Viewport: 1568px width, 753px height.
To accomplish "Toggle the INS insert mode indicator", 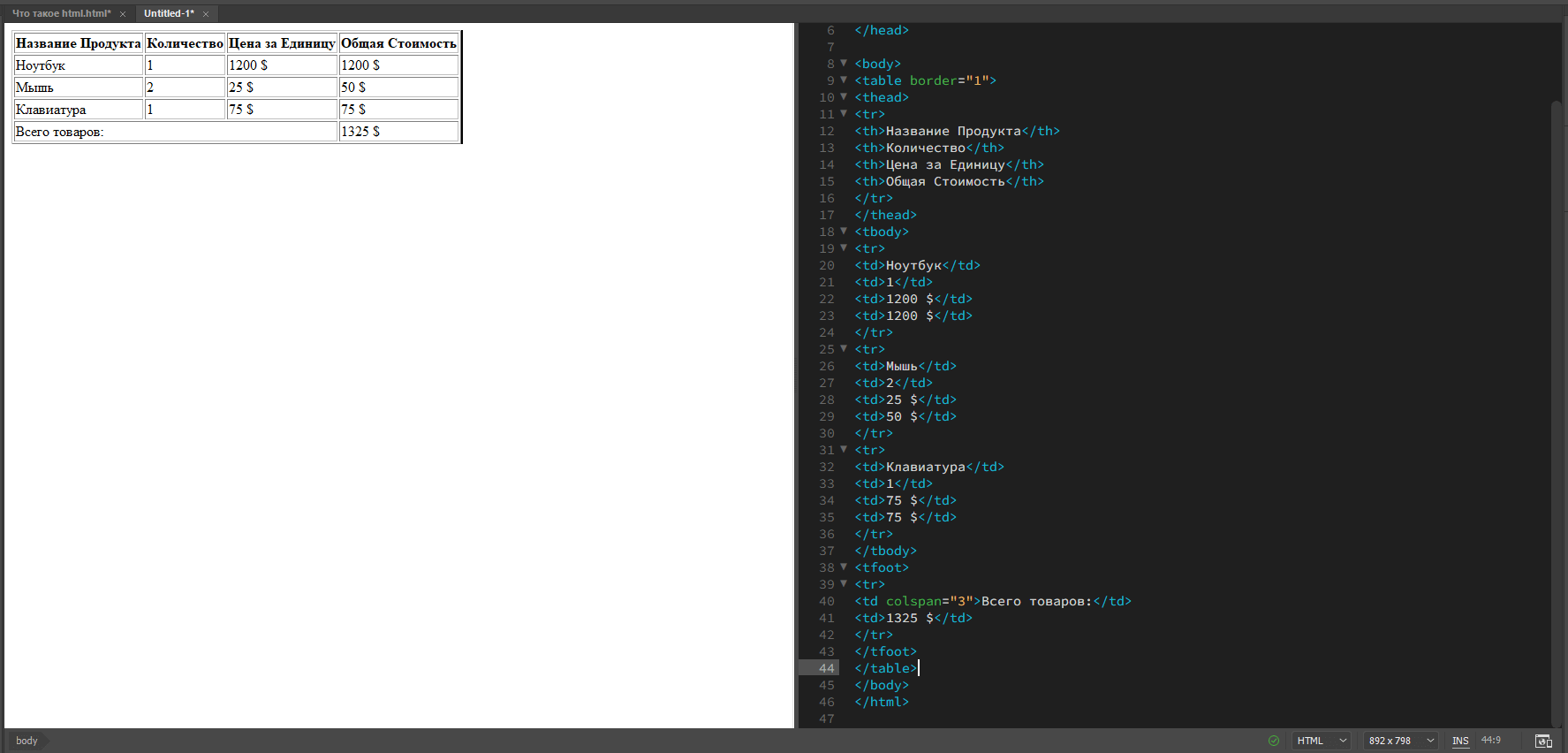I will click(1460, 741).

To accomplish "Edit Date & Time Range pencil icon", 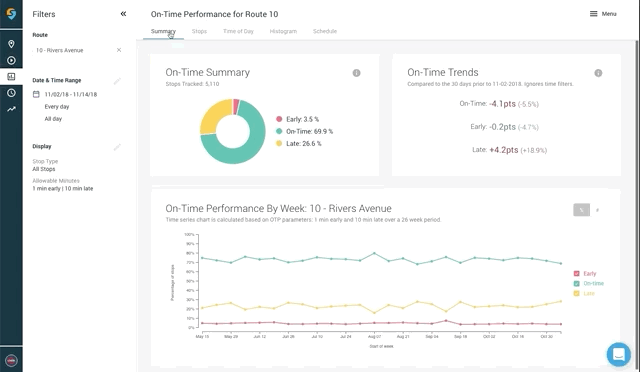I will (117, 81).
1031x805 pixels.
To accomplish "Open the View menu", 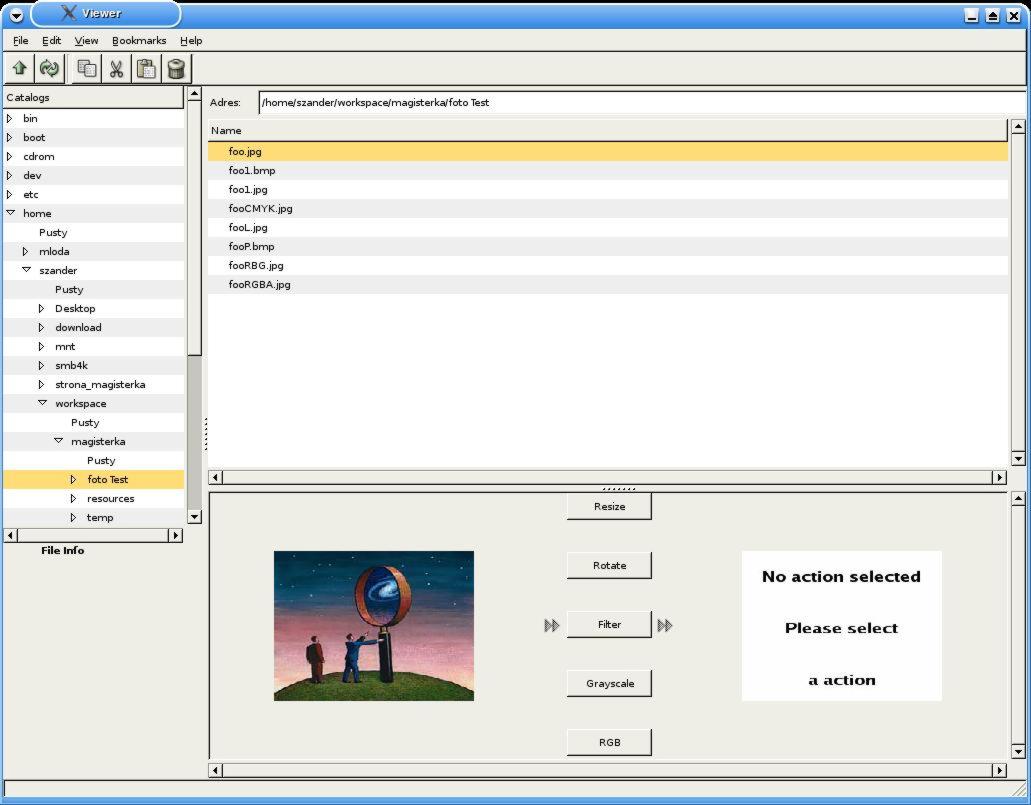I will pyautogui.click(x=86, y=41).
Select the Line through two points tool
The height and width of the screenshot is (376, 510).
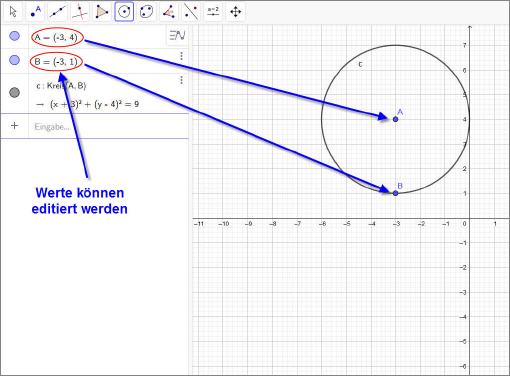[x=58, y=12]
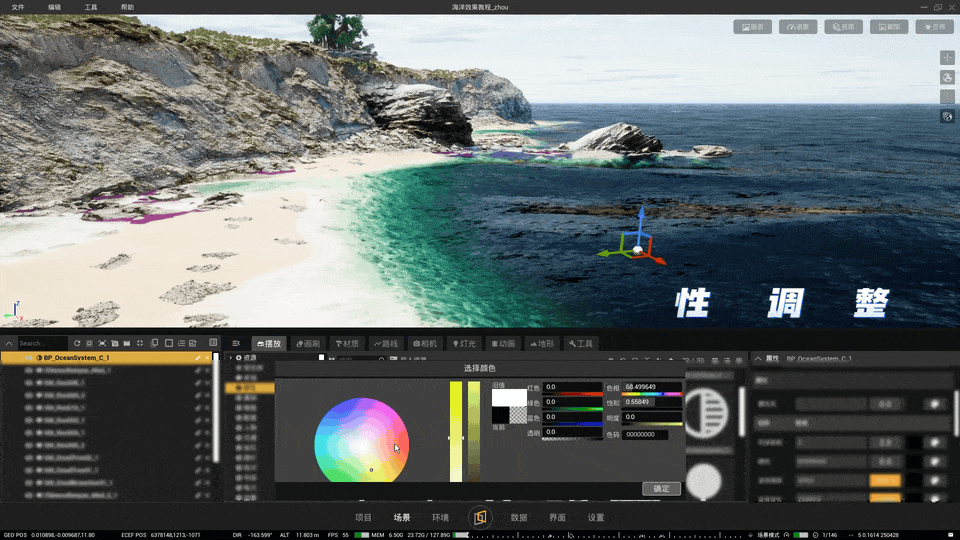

---

### Requirements
Tally the lines above that contain the string "width", treating uppercase and lowercase as distinct, and give only the resulting number.

### Final answer
2